--- Sección de texto ---
LAS REGLA ÉTICAS DEL MERCADO
06/06/2017
Las reglas éticas del mercado
Por: Víctor Maldonado C.
e-mail: victormaldonadoc@gmail.com
@vjmc
Algunos despachan con demasiada ligereza lo que
ocurre dentro del sistema capitalista, pensando que todo se reduce a un
“cualquier cosa es válida, siempre y cuando se trate de ganar dinero”. Lamento
informar a aquellos que así piensan que están totalmente equivocados. El
capitalismo tiene sus reglas, y tiene su ética, de las cuales las dos más
importantes quizá sean que la competencia es un imperativo, y que el respeto a
los derechos de propiedad tiene que ser sagrado. Pero hay más.
---
• _Solicitud escrita 1_
Según el artículo sobre las reglas éticas del mercado, ¿cuáles son quizá las dos reglas más importantes del capitalismo?
• _Solicitud escrita 2_
Cambia "Discord Webhook" por "Slack Webhook" en las entradas y reescribe únicamente las líneas que van desde la que contiene "Open effect settings sliders icon" hasta la que contiene "(x=999, y=437)", ambas incluidas, sin otros cambios.
El artículo y las entradas no tienen relación entre sí.
--- Material de entrada ---
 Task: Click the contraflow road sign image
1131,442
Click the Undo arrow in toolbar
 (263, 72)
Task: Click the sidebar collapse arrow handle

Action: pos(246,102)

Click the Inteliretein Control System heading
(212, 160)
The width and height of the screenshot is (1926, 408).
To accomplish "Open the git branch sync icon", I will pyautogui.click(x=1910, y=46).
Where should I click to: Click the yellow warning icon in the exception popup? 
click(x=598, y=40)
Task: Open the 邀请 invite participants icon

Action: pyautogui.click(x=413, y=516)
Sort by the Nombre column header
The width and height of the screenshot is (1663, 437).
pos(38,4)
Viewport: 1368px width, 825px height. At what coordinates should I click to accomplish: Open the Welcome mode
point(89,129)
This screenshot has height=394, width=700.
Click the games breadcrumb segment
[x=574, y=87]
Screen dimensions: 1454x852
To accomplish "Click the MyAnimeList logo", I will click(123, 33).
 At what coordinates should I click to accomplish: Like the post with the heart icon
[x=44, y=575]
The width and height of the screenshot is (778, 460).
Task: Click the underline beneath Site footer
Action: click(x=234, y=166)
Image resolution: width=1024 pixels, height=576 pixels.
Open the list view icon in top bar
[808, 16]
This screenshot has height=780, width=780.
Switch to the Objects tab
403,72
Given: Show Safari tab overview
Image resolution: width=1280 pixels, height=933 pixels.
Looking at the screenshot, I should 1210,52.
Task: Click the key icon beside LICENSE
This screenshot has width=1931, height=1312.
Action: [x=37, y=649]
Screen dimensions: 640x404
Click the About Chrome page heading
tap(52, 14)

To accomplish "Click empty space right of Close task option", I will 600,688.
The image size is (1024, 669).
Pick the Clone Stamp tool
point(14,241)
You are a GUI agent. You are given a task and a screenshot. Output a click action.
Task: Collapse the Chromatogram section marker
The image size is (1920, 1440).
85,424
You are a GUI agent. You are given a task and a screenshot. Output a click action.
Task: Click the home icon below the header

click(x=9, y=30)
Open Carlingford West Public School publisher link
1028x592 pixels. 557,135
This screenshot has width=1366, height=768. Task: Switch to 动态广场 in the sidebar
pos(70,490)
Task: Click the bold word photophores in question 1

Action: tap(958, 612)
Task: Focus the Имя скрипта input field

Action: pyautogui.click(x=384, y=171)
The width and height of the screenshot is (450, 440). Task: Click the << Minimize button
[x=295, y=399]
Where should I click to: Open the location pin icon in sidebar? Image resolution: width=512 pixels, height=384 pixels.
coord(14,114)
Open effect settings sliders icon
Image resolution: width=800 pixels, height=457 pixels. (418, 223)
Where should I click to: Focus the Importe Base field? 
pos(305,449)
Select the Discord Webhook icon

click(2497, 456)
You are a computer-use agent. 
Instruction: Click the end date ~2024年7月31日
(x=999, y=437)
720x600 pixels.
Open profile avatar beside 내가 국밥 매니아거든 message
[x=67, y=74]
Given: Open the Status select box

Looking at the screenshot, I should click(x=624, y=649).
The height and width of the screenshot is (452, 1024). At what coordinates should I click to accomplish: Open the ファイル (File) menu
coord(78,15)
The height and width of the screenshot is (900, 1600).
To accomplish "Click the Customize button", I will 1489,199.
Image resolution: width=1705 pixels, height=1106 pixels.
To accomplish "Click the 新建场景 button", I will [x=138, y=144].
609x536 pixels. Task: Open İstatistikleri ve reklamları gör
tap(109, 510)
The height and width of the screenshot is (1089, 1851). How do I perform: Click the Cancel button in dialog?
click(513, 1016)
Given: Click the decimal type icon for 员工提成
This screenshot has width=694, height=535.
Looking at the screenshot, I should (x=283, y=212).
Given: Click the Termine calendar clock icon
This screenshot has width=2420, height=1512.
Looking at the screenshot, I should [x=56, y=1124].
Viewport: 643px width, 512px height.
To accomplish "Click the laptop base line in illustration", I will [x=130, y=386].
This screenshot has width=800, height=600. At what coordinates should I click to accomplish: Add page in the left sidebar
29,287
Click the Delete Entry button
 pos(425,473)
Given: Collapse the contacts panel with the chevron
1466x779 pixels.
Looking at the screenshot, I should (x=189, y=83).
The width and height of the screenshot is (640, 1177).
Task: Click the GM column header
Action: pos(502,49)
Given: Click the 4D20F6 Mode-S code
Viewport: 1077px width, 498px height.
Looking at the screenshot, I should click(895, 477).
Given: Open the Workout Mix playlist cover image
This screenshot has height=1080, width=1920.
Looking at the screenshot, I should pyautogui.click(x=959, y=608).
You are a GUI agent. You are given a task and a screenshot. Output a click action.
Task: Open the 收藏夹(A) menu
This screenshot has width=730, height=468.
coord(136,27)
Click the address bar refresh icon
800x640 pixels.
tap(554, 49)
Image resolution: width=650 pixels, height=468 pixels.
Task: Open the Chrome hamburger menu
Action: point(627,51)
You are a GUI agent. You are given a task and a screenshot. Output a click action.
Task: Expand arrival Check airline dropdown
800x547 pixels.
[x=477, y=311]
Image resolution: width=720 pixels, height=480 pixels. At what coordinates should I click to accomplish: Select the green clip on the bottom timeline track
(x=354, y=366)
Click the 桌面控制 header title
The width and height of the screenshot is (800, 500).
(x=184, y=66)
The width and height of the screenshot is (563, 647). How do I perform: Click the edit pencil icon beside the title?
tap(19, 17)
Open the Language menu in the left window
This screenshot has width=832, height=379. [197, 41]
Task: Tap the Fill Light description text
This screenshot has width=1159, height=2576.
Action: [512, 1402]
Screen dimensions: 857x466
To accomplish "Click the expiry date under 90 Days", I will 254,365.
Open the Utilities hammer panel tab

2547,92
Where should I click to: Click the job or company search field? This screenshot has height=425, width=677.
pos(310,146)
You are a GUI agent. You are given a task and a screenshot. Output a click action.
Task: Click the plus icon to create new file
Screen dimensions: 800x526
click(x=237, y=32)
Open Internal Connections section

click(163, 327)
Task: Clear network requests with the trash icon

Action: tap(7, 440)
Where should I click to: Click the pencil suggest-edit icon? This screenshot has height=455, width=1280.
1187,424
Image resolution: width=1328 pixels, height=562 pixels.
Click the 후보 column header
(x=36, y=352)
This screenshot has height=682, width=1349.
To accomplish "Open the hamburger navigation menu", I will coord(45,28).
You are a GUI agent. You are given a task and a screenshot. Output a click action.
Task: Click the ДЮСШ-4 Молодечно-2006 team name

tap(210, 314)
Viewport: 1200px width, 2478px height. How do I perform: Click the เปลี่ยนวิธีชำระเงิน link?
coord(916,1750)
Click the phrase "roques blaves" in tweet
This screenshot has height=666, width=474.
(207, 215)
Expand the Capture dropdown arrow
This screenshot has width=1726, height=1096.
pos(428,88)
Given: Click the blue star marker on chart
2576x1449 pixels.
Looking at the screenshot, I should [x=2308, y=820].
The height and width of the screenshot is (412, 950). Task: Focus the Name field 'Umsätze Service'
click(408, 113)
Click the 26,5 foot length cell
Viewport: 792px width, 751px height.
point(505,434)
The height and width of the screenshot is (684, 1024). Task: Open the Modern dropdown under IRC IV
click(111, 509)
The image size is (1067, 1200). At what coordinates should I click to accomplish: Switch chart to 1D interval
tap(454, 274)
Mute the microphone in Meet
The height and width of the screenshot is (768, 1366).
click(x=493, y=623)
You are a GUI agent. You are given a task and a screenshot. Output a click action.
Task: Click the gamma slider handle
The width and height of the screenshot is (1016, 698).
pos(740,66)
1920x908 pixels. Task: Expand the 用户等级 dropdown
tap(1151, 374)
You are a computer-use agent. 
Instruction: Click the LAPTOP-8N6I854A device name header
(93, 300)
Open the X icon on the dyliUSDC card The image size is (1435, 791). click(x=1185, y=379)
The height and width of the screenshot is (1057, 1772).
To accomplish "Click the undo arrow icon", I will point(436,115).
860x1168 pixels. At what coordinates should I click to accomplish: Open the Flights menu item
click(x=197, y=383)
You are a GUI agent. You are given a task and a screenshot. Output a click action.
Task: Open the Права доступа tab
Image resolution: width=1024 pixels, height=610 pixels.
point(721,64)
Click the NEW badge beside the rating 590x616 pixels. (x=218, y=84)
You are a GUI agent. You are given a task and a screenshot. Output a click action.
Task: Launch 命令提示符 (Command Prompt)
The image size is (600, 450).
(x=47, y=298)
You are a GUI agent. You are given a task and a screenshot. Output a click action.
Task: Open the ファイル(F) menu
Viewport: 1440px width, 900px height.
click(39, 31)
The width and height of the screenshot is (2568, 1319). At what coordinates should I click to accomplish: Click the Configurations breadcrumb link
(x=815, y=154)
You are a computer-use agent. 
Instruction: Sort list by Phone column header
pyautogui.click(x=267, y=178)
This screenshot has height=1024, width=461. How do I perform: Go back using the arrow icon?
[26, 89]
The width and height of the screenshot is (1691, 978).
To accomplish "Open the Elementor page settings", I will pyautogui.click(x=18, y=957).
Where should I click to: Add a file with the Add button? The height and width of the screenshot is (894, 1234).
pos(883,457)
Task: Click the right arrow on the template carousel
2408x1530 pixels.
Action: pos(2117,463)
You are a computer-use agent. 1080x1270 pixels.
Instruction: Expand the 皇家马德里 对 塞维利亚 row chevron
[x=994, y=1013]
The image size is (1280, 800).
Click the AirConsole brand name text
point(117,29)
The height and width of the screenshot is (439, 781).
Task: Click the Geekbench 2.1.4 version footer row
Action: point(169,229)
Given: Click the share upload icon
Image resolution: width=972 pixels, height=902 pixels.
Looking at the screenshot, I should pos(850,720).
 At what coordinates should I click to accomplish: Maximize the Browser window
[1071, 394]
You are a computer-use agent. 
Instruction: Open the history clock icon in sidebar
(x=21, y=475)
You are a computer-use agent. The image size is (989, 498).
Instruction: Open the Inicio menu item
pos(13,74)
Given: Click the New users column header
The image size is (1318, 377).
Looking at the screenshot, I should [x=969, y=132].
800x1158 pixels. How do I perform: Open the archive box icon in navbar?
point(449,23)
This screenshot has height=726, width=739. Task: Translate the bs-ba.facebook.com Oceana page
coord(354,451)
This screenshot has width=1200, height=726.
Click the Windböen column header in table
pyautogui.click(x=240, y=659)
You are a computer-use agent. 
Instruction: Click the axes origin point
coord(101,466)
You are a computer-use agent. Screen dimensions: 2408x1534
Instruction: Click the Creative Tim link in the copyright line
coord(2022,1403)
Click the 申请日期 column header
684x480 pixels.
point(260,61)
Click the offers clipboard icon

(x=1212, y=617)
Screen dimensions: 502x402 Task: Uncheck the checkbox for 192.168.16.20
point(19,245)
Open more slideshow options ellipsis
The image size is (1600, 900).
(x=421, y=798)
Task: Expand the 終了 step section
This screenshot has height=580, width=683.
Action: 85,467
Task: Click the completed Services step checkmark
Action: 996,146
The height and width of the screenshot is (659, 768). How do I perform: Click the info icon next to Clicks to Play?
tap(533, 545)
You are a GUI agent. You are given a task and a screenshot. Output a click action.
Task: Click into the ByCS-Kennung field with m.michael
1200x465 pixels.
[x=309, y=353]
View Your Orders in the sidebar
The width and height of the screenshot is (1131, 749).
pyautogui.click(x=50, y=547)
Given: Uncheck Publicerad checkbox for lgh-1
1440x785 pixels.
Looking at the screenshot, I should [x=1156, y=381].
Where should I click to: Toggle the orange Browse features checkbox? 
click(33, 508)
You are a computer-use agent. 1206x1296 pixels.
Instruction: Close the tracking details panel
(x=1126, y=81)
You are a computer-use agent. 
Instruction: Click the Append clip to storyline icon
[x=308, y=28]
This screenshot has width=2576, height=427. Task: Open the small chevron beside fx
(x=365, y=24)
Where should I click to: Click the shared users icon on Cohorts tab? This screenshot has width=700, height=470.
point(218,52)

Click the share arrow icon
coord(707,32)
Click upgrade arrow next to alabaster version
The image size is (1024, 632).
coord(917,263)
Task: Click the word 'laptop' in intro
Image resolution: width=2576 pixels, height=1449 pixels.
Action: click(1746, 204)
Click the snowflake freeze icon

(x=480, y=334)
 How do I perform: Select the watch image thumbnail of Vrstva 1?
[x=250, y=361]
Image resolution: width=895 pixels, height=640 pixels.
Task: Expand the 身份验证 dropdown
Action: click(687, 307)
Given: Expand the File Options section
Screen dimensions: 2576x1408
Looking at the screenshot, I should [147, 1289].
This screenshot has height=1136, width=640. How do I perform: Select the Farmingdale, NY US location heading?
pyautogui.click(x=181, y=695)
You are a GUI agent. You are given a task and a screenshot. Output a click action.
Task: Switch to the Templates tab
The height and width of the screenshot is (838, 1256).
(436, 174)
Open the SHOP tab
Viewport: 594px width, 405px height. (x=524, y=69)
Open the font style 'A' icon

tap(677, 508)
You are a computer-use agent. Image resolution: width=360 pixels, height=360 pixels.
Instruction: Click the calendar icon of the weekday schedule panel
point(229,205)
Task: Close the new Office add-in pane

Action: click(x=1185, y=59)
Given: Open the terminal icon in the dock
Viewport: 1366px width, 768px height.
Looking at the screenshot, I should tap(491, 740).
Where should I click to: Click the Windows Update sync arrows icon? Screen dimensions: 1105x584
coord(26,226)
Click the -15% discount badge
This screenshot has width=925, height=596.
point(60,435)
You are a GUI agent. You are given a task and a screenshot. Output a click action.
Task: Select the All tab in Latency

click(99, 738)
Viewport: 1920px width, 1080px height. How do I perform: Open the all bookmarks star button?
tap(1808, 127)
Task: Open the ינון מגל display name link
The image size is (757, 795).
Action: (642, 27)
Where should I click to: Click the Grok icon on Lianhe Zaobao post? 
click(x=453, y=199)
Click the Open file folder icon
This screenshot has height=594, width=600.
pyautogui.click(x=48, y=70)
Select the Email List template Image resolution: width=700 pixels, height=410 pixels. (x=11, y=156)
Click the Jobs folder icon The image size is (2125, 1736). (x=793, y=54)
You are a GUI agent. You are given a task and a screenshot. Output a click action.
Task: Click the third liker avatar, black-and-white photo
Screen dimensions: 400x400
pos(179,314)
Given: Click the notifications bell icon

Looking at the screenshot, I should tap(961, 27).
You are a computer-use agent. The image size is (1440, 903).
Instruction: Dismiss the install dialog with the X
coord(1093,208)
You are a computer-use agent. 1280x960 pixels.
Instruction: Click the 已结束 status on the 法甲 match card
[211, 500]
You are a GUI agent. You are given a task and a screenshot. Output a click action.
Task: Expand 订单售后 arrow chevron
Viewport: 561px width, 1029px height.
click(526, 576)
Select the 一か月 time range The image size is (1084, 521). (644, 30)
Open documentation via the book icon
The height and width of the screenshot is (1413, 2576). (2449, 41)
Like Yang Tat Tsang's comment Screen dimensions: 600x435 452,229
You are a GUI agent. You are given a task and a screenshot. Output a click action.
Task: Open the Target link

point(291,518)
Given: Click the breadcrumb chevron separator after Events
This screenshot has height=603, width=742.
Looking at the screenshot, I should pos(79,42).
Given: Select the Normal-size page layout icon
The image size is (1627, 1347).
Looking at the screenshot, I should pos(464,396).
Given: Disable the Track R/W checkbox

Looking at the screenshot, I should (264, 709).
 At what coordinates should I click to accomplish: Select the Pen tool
---
• _Respuesta escrita 1_
Que la competencia es un imperativo y que el respeto a los derechos de propiedad tiene que ser sagrado.

• _Respuesta escrita 2_
Open effect settings sliders icon
Image resolution: width=800 pixels, height=457 pixels. (418, 223)
Where should I click to: Focus the Importe Base field? 
pos(305,449)
Select the Slack Webhook icon

click(2497, 456)
You are a computer-use agent. 
Instruction: Click the end date ~2024年7月31日
(x=999, y=437)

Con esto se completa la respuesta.